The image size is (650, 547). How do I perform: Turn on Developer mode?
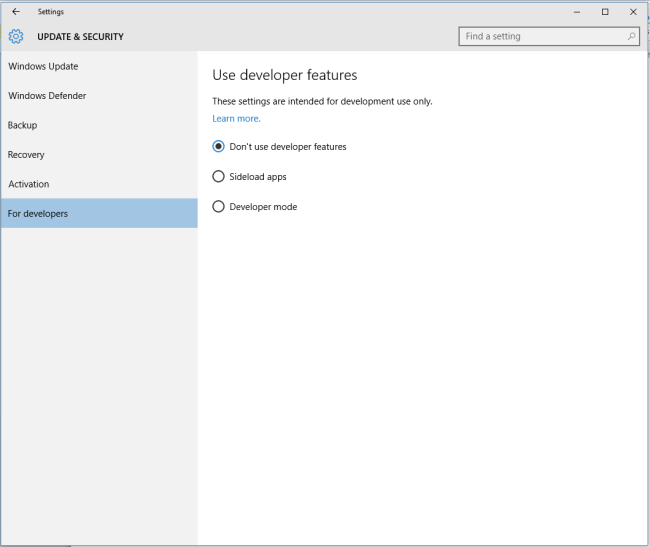(x=219, y=207)
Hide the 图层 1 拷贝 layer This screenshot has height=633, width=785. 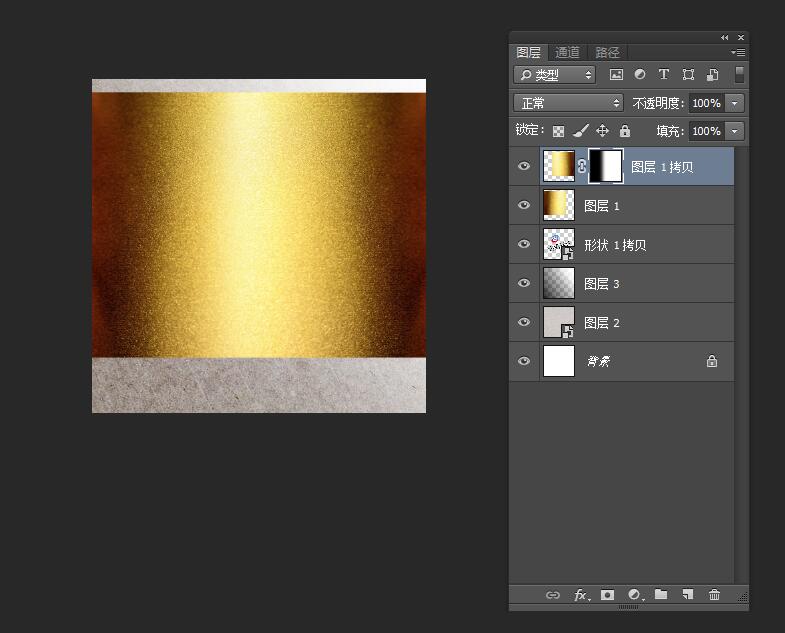524,167
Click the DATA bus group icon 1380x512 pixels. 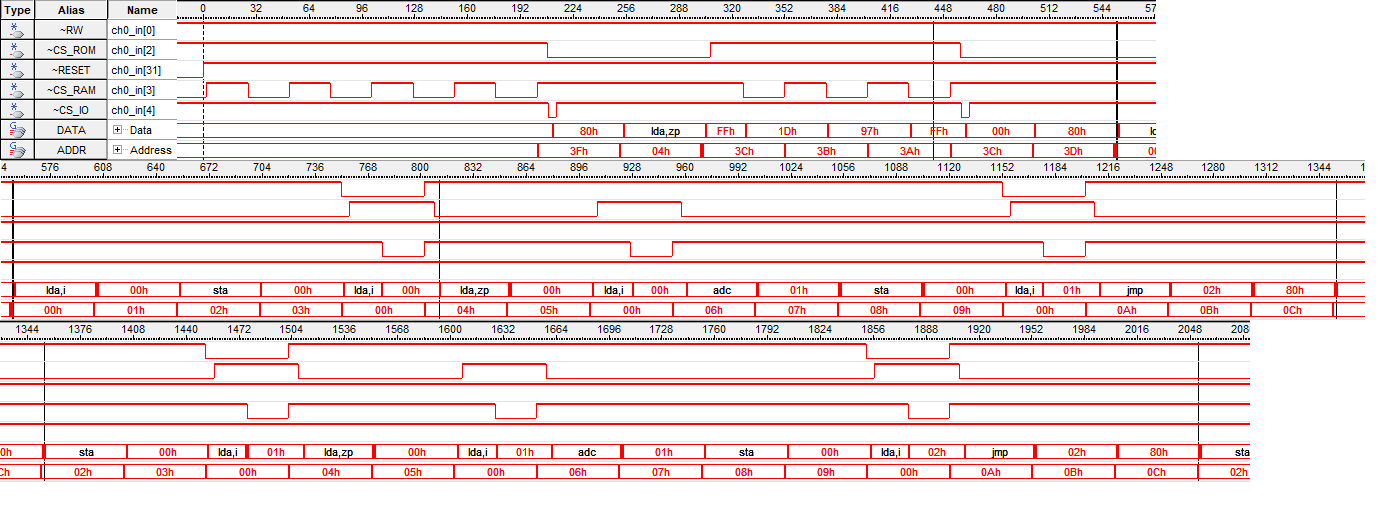pyautogui.click(x=18, y=130)
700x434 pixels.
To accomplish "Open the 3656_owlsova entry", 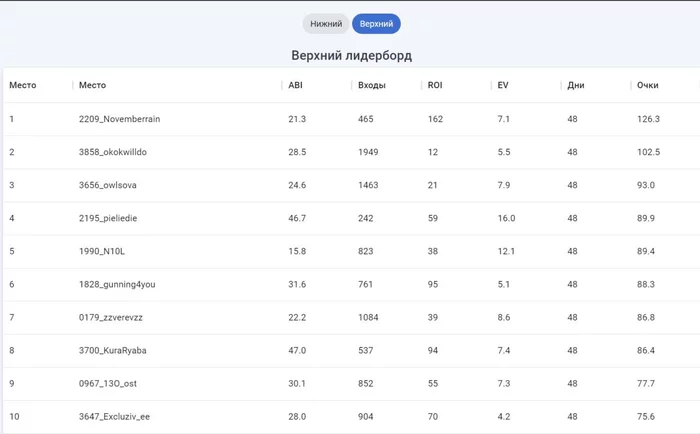I will point(351,185).

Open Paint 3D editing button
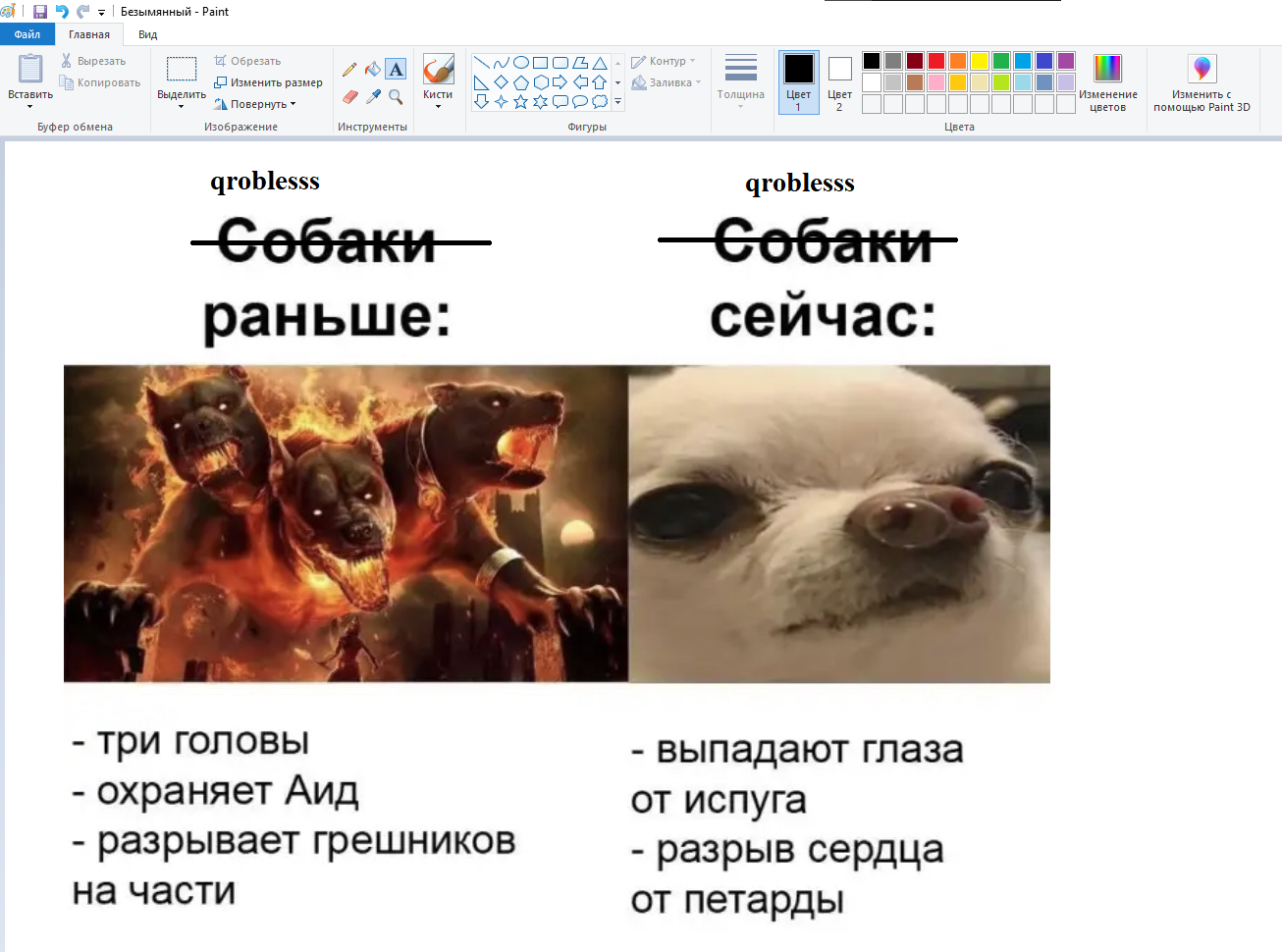pos(1202,82)
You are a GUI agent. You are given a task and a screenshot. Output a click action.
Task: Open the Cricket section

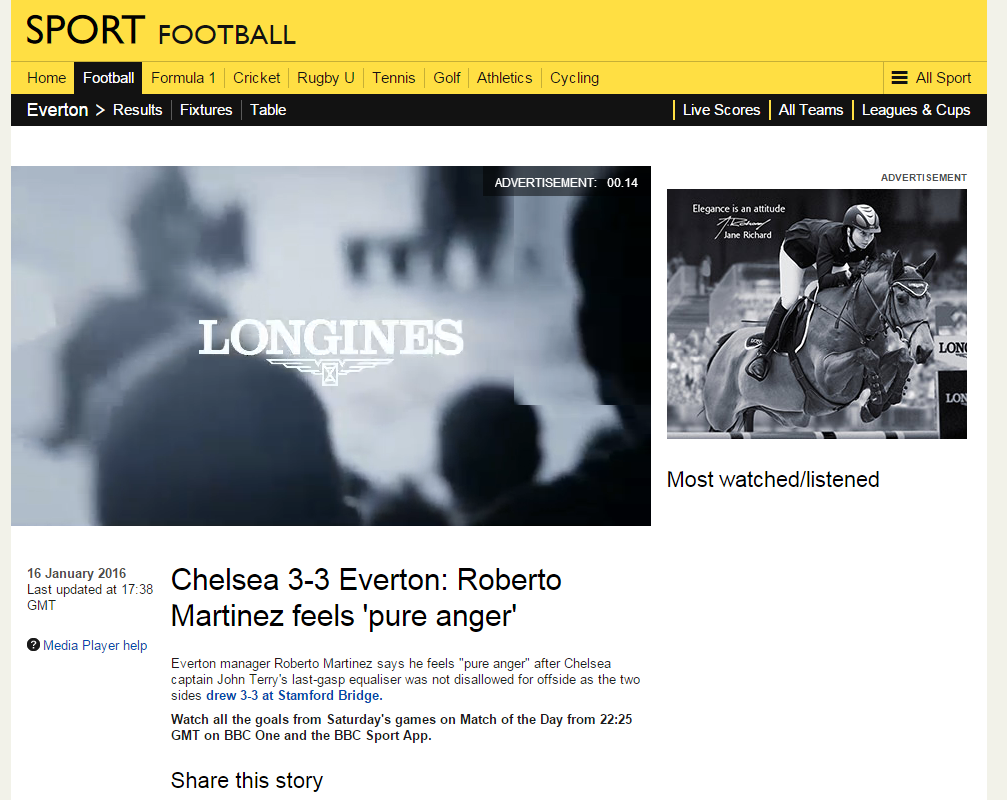tap(256, 78)
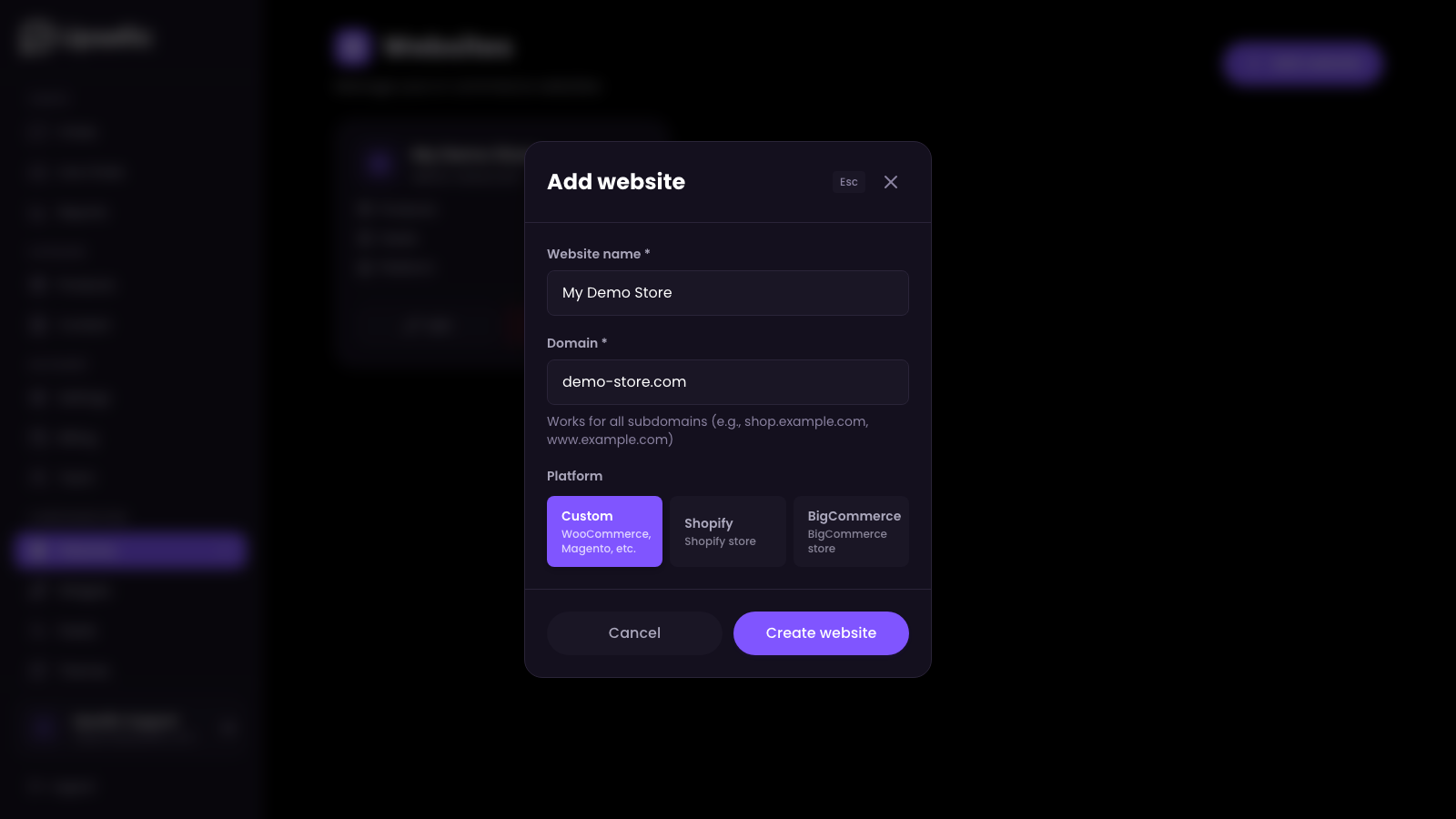
Task: Click inside the Website name field
Action: click(727, 292)
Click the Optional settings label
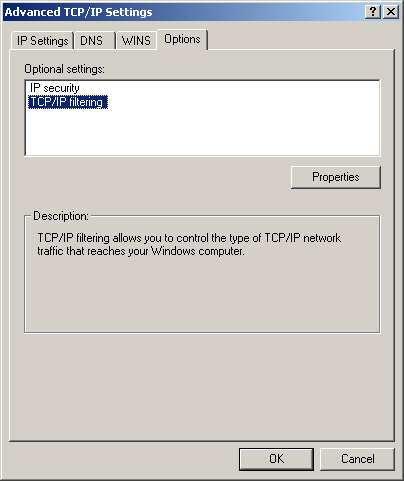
——————
THE TASK: Could you reproduce exactly the lines from the one containing "You are a GUI" through the last line of the records, both included, leaving out the pictures?

EXERCISE RESULT:
You are a GUI agent. You are given a task and a screenshot. Output a click action.
Task: Open the Cricket section

tap(256, 78)
Task: Click inside the Website name field
Action: click(727, 292)
Click the Optional settings label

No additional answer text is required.